Welchen WM benutzt du denn ?

Bei gnome kann ich die Multimedia-Tasten meiner Logitech Internet-Navigator Tastatur ganz einfach über die Tastenkürzel belegen.

Um xmms mit der Tastatur steuern zu können mußt du das xf86 plugin installieren - bei rhythmbox geht das schon von haus aus  :Wink: .

----------

## R4miu5

ich verwende kde und hab meinem system in der xorg.conf erzählt ich hätte eine standard-microsoft tastatur (via fglrxconfig)

----------

## Capitan

Gibt es bei KDE kein Tool um Tastenkürzel festzulegen ?

Falls ja probiere doch einfach ob sich die Multimedia-Tasten auch belegen lassen.

An meiner xorg.conf mußte ich dafür zumindest nichts ändern  :Wink: .

----------

## R4miu5

schon aber 1. kann ich die tasten der tastatur nicht ansprechen und 2. kann ich da keine befehle für zb xmms festlegen. kannst du mir deine xorg.conf mal zeigen?

----------

## Capitan

meine xorg.conf ist im prinzip die per fglrxconfig erstellte XF86.config  :Wink: .

xorg.conf

----------

## Albena

Ich habe hier eine Cordless Desktop Deluxe Optical laufen, und habe sie folgendermassen eingestellt.

KDE-Kontollzentrum - Regionaleinstellungen-Tastaturlayout

Tastaturlayout aktivieren - Tastaturtyp auswählen.

In meinem Fall habe ich die Logitech-Cordless Desktop pro ausgewählt.

Anschliessend noch die Tastaturbelegung auf german geändert.

Danach in das Menu Tastenkürzel-Befehlskürzel.

Dort kannst du dann deine Sondertasten mit den Programmen belegen, die du haben willst.

Gruß Albena

----------

## R4miu5

genial, danke funktioniert jetzt auch bei mir (hab itouch internet navigator)

aber ich kann noch immer nicht vorspulen, bei xmms aktivieren? wo finde ich das, ich kann nur einstellen, xmms zu starten. 

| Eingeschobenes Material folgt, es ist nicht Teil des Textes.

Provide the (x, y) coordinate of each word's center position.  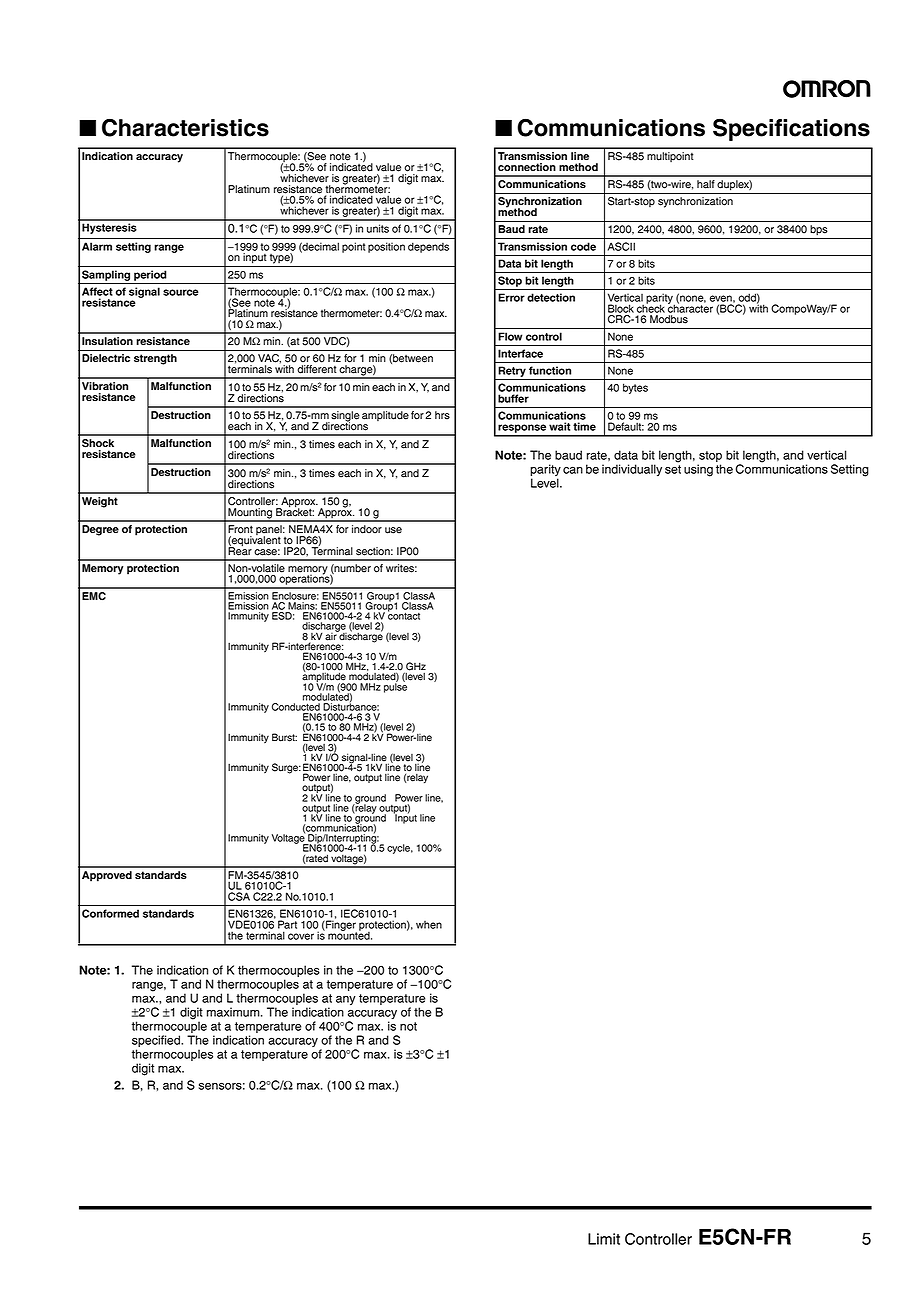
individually (632, 470)
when (429, 925)
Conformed (110, 913)
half (706, 184)
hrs (442, 415)
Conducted (296, 707)
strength (155, 359)
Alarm (97, 246)
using (698, 470)
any (346, 1000)
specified (157, 1041)
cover (301, 936)
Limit (604, 1239)
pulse (395, 687)
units (378, 228)
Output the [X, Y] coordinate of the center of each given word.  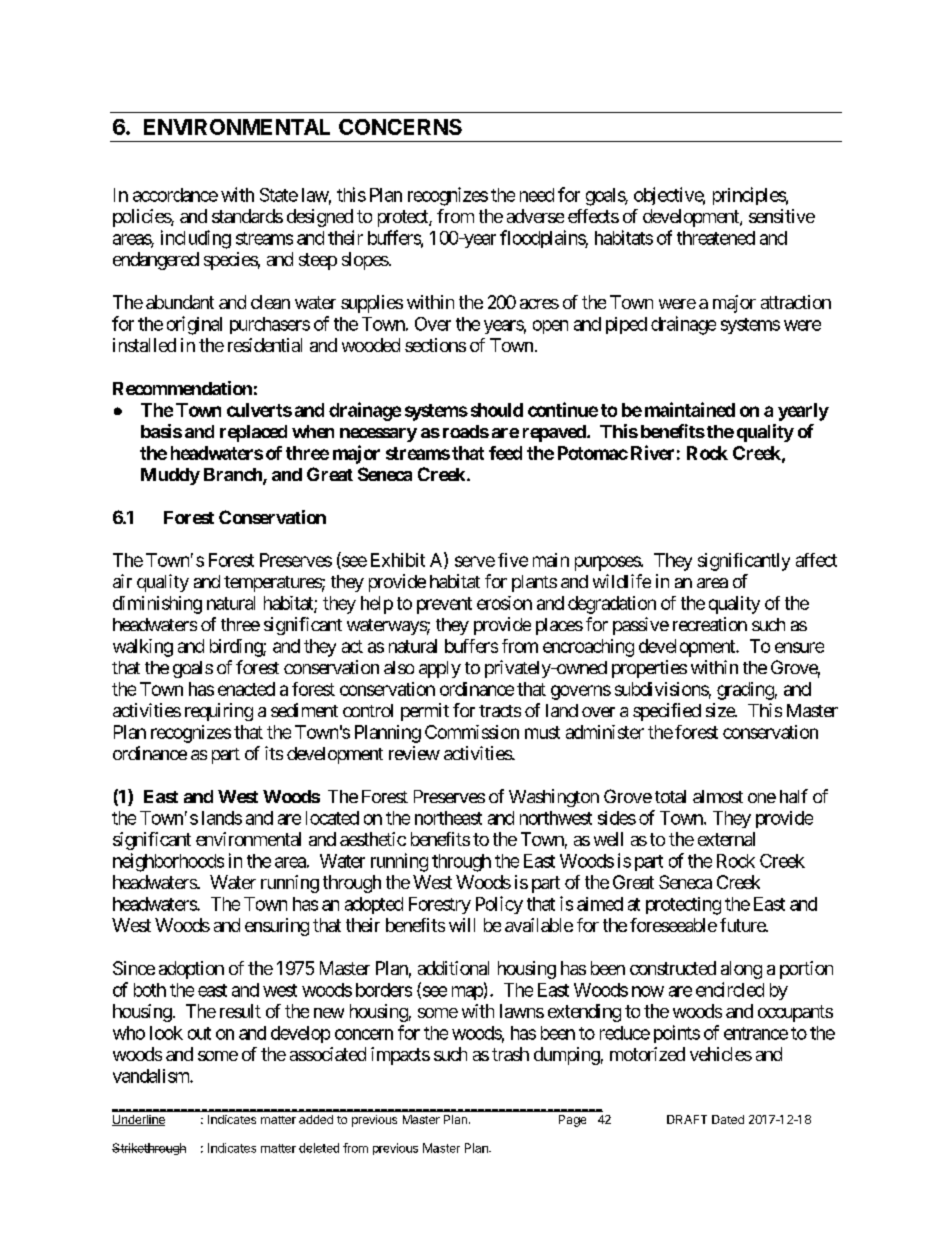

btw jetzt weiß ich wieder wo ich meine tastatur einstellen kommte:wink: 

Vielen dank an alle!!

----------

## R4miu5

irgendwie kann ich immer nur entweder die vor und zurück tasten oder die anwendungsshortcuts verwenden, je nach dem welche tastatur ich verwende, und wie kann ich xmms auch auf diese weise steuern??

----------